The Navy called the program its top priority because ballistic-missile submarines help deter nuclear war. An Electric Boat official said the award, announced Thursday, keeps the program on track.

The Connecticut-based company is the prime contractor for the Columbia-class ballistic-missile submarine program. It's designing 12 submarines to replace the current fleet of 14 aging Ohio-class ballistic-missile submarines.

Construction on the Columbia class is expected to begin in fiscal 2021 at Electric Boat's Rhode Island manufacturing plant and at its headquarters in Groton, Conn. Newport News Shipbuilding in Virginia is the subcontractor. The first of the 12 submarines is expected to be delivered to the Navy in fiscal 2028.

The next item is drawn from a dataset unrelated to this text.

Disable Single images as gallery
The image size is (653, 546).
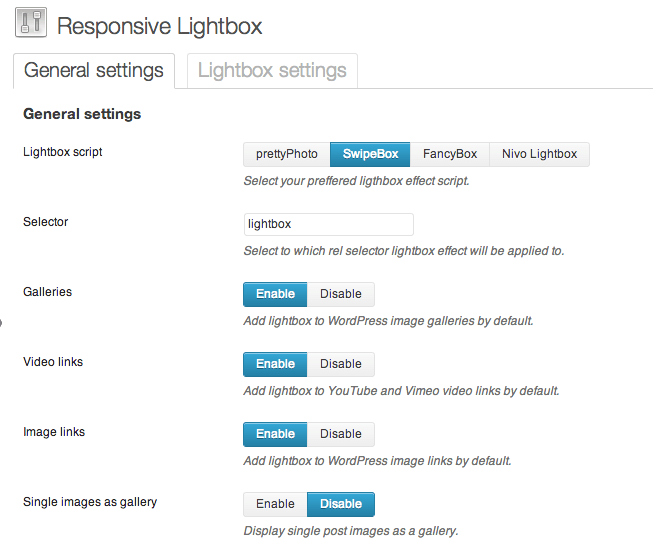coord(341,504)
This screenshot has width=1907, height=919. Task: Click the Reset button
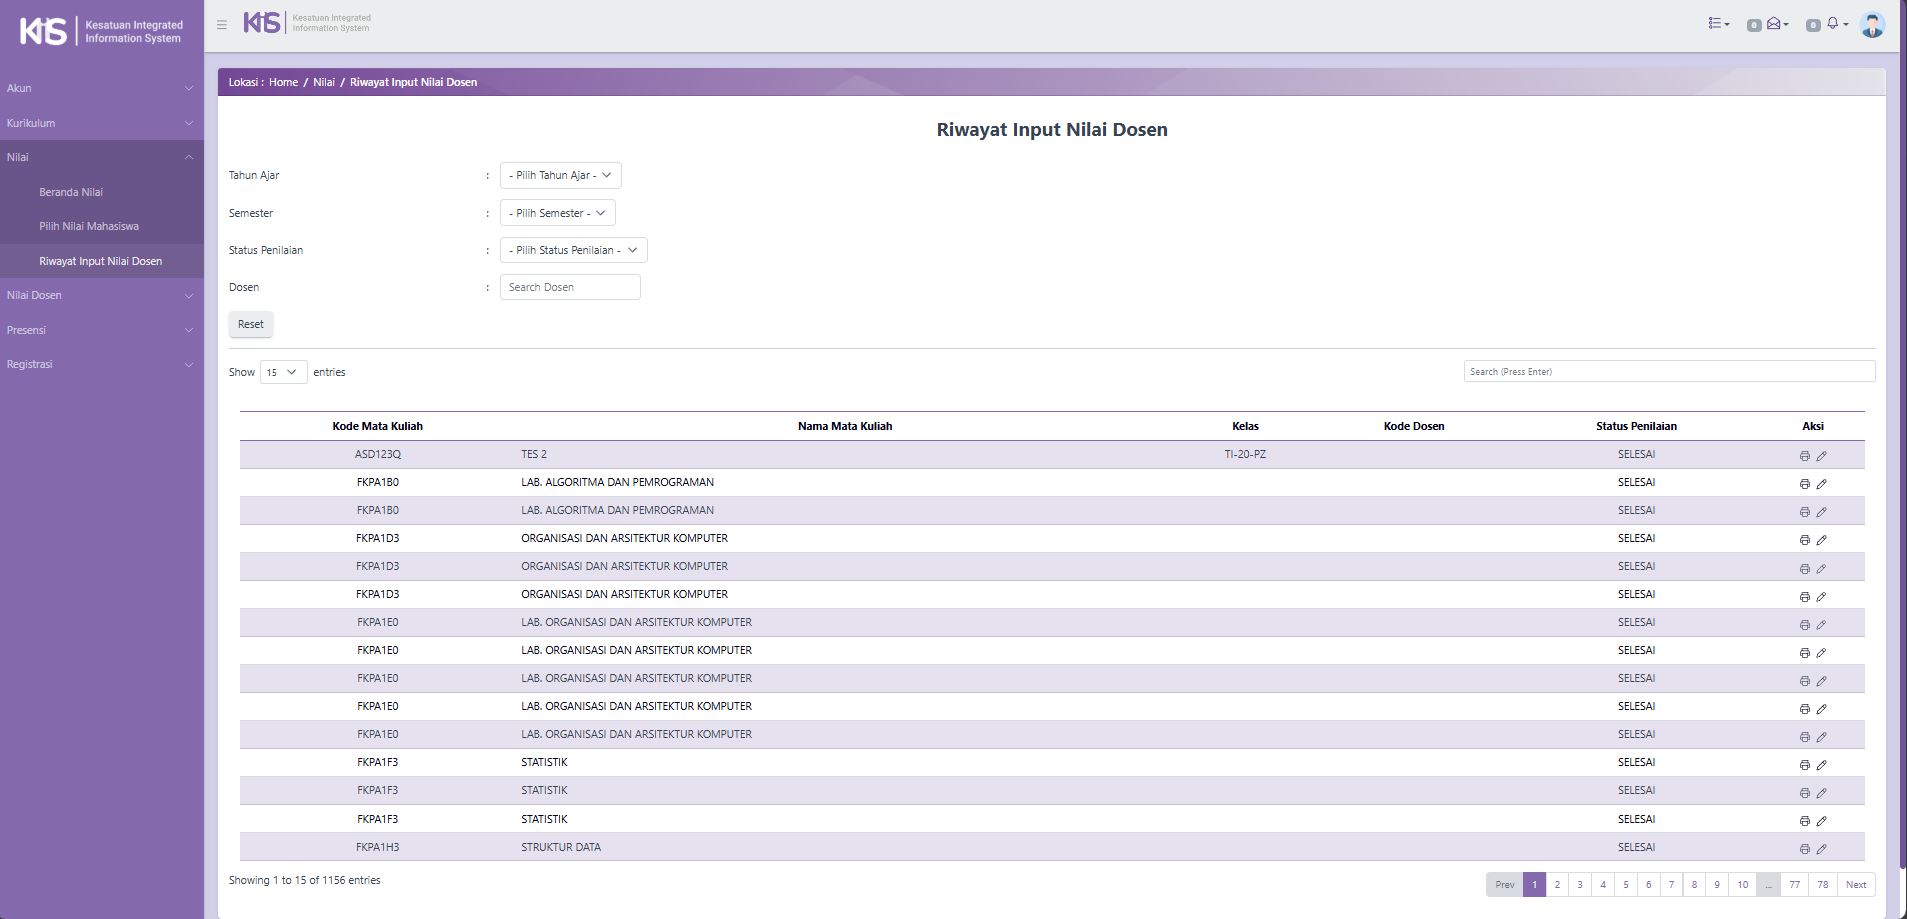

The total cost of the shipbuilding program is about $100 billion. Each submarine is being designed to stay in the fleet for 42 years.

"The Ohio-class strategic deterrent submarine is going to reach the end of its operational life here in the next decade, so it's extremely important for the Columbia detailed design and construction to proceed so that ship is built and delivered to the Navy in time," said Will Lennon, Electric Boat's vice president for the Columbia-class submarine program.

Electric Boat received a $76 million contract in late 2008 to start working on a missile compartment that could be used for both the U.S. Navy's new ballistic-missile submarine and the Royal Navy's new ballistic-missile submarine.

In 2012, it received a five-year, $1.85 billion award to do the research and development for the Ohio-class replacement and to continue developing the common missile compartment.

Adm. John Richardson, the chief of naval operations, told Congress earlier this year that it's "the Navy's contribution to our nation's strategic nuclear deterrent and our highest shipbuilding priority."